# Tasks for this exercise
• a. In the passage on reciprocals of absolutely convergent products, what kind of structure is $\mathbb K$ assumed to be?
• b. Continue the proof in the passage on reciprocals of absolutely convergent products from the last sentence shown.
### Passage shown
Reciprocal of Absolutely Convergent Product is Absolutely Convergent

Theorem

Let $\struct {\mathbb K, \norm{\,\cdot\,}}$ be a valued field.

Let $\sequence {1 + a_n}$ be a sequence of nonzero elements of $\mathbb K$.

Let the infinite product $\ds \prod_{n \mathop = 1}^\infty \left({1 + a_n}\right)$ converge absolutely to $a \in \mathbb K \setminus \set 0$.

Then $\ds \prod_{n \mathop = 1}^\infty \frac 1 {1 + a_n}$ converges absolutely to $1 / a$.

Proof

By continuity of $x \mapsto 1 / x$:

$\ds \lim_{N \mathop \to \infty} \prod_{n \mathop = 1}^N \frac 1 {1 + a_n} = \frac 1 a$

It remains to prove the absolute convergence.

Because $\ds \prod_{n \mathop = 1}^\infty \paren {1 + a_n}$ converges absolutely, $\ds \sum_{n \mathop = 1}^\infty a_n$ converges absolutely.
######
### Material shown
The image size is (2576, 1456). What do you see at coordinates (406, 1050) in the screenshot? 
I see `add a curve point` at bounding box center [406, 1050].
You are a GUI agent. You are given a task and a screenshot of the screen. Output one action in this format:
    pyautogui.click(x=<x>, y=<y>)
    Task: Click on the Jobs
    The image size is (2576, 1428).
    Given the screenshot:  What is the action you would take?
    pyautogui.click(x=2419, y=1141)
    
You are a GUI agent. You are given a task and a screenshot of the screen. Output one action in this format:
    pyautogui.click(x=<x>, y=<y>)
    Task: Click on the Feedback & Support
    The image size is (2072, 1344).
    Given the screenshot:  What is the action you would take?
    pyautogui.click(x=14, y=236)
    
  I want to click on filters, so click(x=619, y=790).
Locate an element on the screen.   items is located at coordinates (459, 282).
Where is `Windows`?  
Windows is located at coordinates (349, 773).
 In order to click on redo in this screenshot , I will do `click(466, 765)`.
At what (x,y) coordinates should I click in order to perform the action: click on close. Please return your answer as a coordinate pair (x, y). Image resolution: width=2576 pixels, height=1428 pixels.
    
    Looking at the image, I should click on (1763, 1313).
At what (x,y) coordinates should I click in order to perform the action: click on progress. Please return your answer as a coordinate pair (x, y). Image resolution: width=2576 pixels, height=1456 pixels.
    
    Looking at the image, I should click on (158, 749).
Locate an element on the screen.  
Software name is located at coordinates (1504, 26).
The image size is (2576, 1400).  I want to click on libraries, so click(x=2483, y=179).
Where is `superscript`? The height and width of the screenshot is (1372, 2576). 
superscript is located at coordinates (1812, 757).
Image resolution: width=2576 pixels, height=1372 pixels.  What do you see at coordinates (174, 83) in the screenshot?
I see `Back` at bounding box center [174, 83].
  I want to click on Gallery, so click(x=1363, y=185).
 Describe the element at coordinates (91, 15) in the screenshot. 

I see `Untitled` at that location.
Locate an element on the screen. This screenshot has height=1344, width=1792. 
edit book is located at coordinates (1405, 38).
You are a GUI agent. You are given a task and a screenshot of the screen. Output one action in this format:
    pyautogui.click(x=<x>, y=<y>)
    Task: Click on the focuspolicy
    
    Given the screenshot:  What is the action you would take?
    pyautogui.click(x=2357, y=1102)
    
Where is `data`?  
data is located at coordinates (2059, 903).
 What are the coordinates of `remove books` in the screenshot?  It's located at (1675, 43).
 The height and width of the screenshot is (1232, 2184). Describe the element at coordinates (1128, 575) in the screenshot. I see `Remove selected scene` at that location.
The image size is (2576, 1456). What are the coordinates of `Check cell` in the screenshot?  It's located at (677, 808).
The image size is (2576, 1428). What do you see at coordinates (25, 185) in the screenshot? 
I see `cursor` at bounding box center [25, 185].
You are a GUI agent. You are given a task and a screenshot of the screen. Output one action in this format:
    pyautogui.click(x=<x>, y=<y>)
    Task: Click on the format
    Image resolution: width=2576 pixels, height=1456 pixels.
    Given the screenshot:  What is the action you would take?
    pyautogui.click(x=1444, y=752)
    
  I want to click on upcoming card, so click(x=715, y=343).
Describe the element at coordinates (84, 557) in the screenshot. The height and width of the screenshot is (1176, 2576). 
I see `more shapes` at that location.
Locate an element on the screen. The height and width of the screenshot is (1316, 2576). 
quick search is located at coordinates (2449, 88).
######
# Answers to each task
• a. A valued field.

• b.
By Factors in Absolutely Convergent Product Converge to One, $\norm {a_n} \le \dfrac 1 2 $ for $n$ sufficiently large.

Thus $\norm {\dfrac 1 {a_n + 1} - 1} = \norm {\dfrac {a_n} {a_n + 1} } \le 2 \norm {a_n}$ for $n$ sufficiently large.

By the Comparison Test, $\ds \sum_{n \mathop = 1}^\infty \paren {\frac 1 {a_n + 1} - 1}$ converges absolutely.

Thus $\ds \prod_{n \mathop = 1}^\infty \frac 1 {1 + a_n}$ converges absolutely.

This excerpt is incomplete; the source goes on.